> _Textblock_:

Saad Hariri lehnt diese Forderung kategorisch ab. Ein Nachgeben würde seine bereits beeinträchtige Machtbasis empfindlich treffen und es der Hizbullah erlauben, die Kontrolle über das soziale Gefüge des Libanon und die kommende Regierung weiter auszubauen. Die schiitische Partei, die angesichts neuer, im Rahmen des sich zuspitzenden Konfliktes zwischen den Vereinigten Staaten und Iran verhängter amerikanischer Sanktionen zunehmend unter Druck steht, will indes die Gunst der Stunde bestmöglich nutzen, um die eigene Vormachtstellung im Land zu zementieren.

 

Der Tourismus ist eingebrochen und internationaler Investitionen sowie Überweisungen von Auslandslibanesen, vor allem aus den Golfstaaten, sind zurückgegangen

 

Teil des Kalküls dürfte hierbei auch das Bestreben sein, der Rückkehr des syrischen Einflusses im Libanon entgegenzuwirken. Nachdem sich Baschar Al-Assad in Syrien nach Jahren des Konfliktes wiederbehauptet hat, blickt das syrische Regime, das zwischen 1990 und 2005 die Geschicke der libanesischen Politik bestimmte, wieder verstärkt gen Beirut. Die Hizbullah dürfte kein Interesse daran haben, ins zweite Glied zurückzufallen und positioniert sich daher nun als Vertreter der traditionell pro-syrischen sunnitischen Kräfte im Libanon.

 

Diese Machtspiele kommen zur Unzeit. Der syrische Bürgerkrieg sowie die innenpolitischen Krisen der vergangenen Jahre haben die libanesische Wirtschaft in eine anhaltende Rezession gestürzt. Der Tourismus ist eingebrochen und internationaler Investitionen sowie Überweisungen von Auslandslibanesen, vor allem aus den Golfstaaten, sind zurückgegangen. Hausgemachte Probleme, wie etwa die ausufernde Korruption, verschärfen die Situation zusätzlich.

 

Als Resultat stagniert das Wirtschaftswachstum bei gleichzeitig steigender Staatsverschuldung, die laut dem Internationalen Währungsfonds bei mittlerweile über 150 Prozent des Bruttoinlandsproduktes liegt. Mehr als ein Drittel des defizitären Staatshaushalts fließen in die Zins- und Schuldentilgung. Der Libanon bedarf dringend umfassender struktureller Reformen und einer Haushaltsstraffung, um die Wirtschaft anzukurbeln und die öffentlichen Finanzen zu stabilisieren.

 

Wie lange kann die Zentralbank die Kopplung des libanesischen Pfunds an den US-Dollar noch aufrechterhalten?

 

Im Frühjahr dieses Jahres schien der Schritt in die richtige Richtung gemacht. Im Rahmen mehrerer Geberkonferenzen beteuerte die internationale Gemeinschaft ihren Rückhalt für den Libanon und versprach großzügige Unterstützung. Bei der sogenannten »CEDRE-Konferenz« in Paris im April wurden Darlehen und Hilfen in Höhe von mehr als 11 Milliarden Dollar zugesagt, die unter anderem zur Finanzierung von Infrastrukturprojekten herangezogen werden sollen. Gleichzeitig versprach die libanesische Regierung, im Gegenzug tiefgreifende Reformen zu initiieren.

> _Datenblock_:
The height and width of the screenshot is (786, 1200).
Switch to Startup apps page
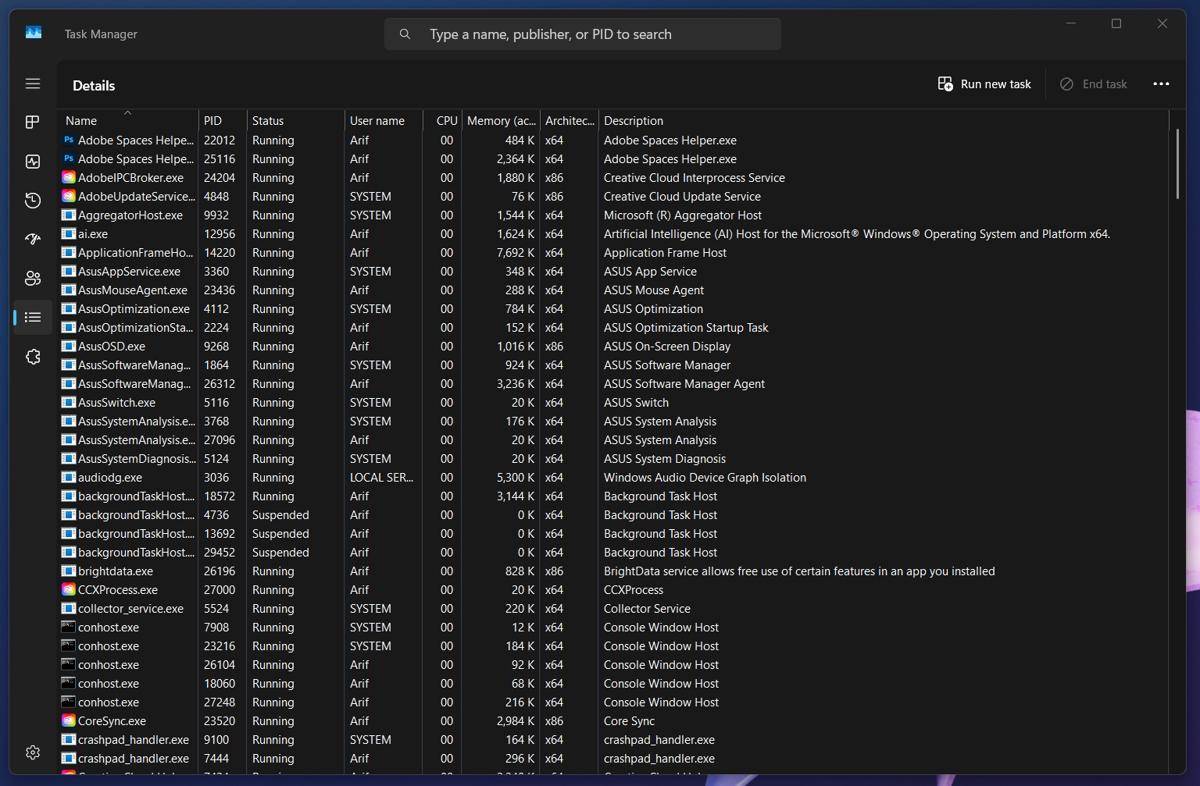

> _Aufgabe_:
Welche einzelnen Staaten nennt der Text über den Libanon mit Namen? Staatengruppen und Städte zählen nicht. Die Daten kommen aus einer anderen Quelle.

> _Lösung_:
Libanon, Vereinigte Staaten, Iran, Syrien